Back in 2002 when James Murphy unleashed his first sneery-groovy LCD Soundsystem single, “Losing My Edge”, and at least three members of !!! were in a band called Out Hud who sounded like they might be capable of reinventing the dance-punk wheel, hopes were high for rock’s return to the dancefloor. Now, New York trend thermostat Other Music reports that ‘beardos’ outnumber ‘angular haircuts’ 3-1 in the city. The Rapture’s “Pieces Of People We Love” album has stalled and the furiously reproducing hot house of the UK indie disco is looking like running away with New York’s dance-punk crown.
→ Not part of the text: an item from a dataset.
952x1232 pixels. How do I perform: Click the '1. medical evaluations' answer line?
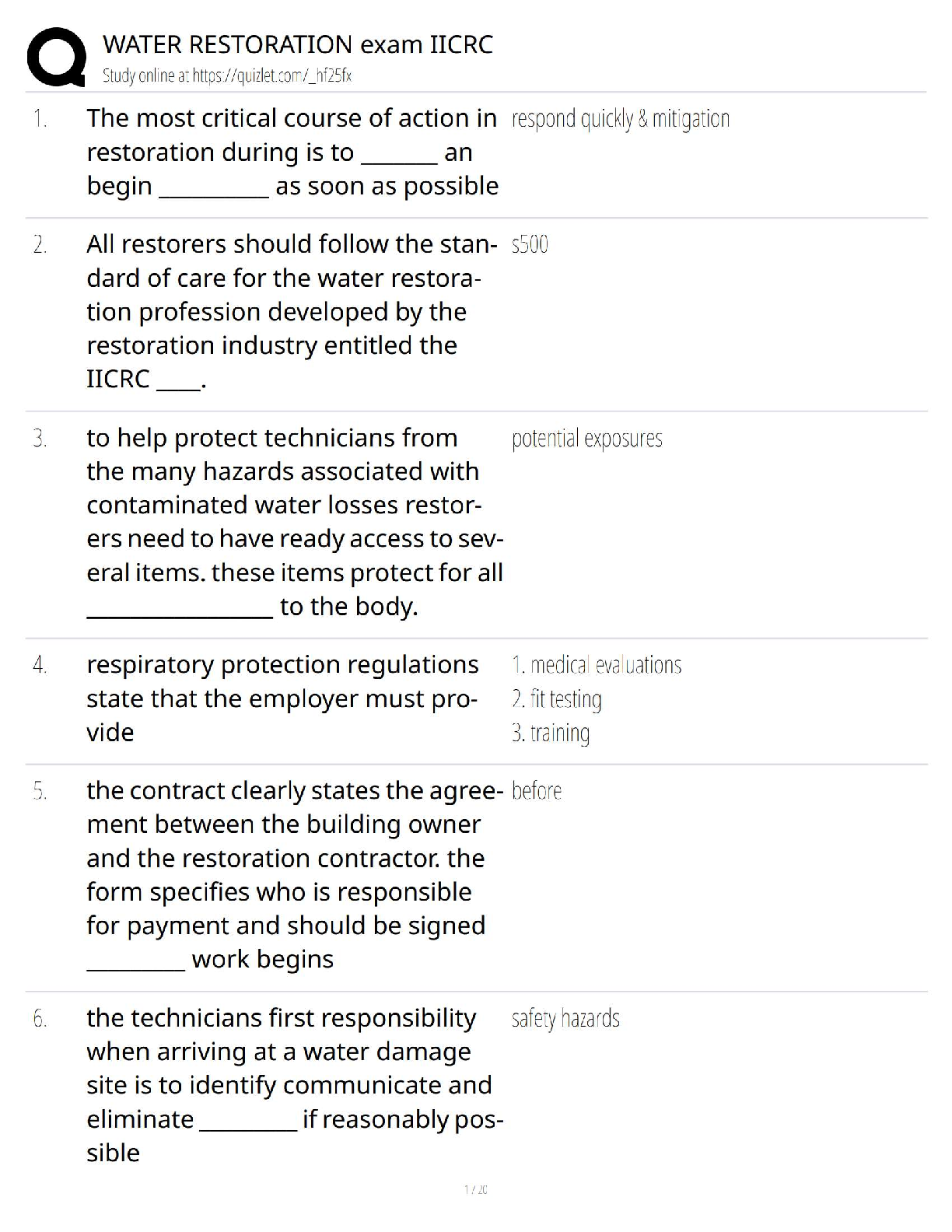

Two records released this month might have a thing or two to say about that, though. Firstly there’s !!!’s “Myth Takes”, in many ways their most accomplished album yet. But here’s the problem. The more they attempt to clip the wings of their sprawling jam-band funk and turn out disciplined songs, the harder it is to like what !!! do. Live they can be sensational as they seamlessly wash cathedrals of guitar into breakouts of pure rhythmic bliss, building and releasing tension. That’s the formula that made Out Hud’s “S.T.R.E.E.T. D.A.D.” LP so good and it’s why !!!’s Warp debut 12” “Me And Giuliani…” remains their most essential moment. We’ll still drag ourselves through fields of mud to see their live act this summer but “Myth Takes” could happily be edited down to a four-track EP.

James Murphy’s the daddy though, right? His second LCD Soundsystem album, “Sound Of Silver”, makes the first one sound like a collection of dance 12”s padded out with a few off-cuts and b-sides. That’s to say, it’s an album in the cohesive, ‘rockist’ sense. If not as thrilling and covetable as tracks like “Beat Connection”, “Yeah” or “Losing My Edge” - all of which demand to be owned on 12” vinyl the moment you hear them – this set has an identity beyond the party. And, that’s what the guardians of rock are looking for isn’t? And, in fairness, that’s what makes for a satisfying album whilst ever the album remains a meaningful format.

From the opening “Losing My Edge”-style pulses of relentless, brainy club banger “Get Innocuous!”, through to the ambitious seven-minute motorik of “All My Friends” it’s clear that Murphy has stepped his game up to another level. “Someone Great” is surely the first disco track to approach the subject of bereavement with its heart so touchingly on sleeve and the title track is wonderful; the axis at which Manuel Göttsching meets Liquid Liquid and Claro Intelecto. Until The Klaxons, Metronomy, Joakim, NYPC, Simian Mobile Disco - Hot Chip, even – approach this level of accomplishment, Europe may have stolen the energy but New York still has the daddy.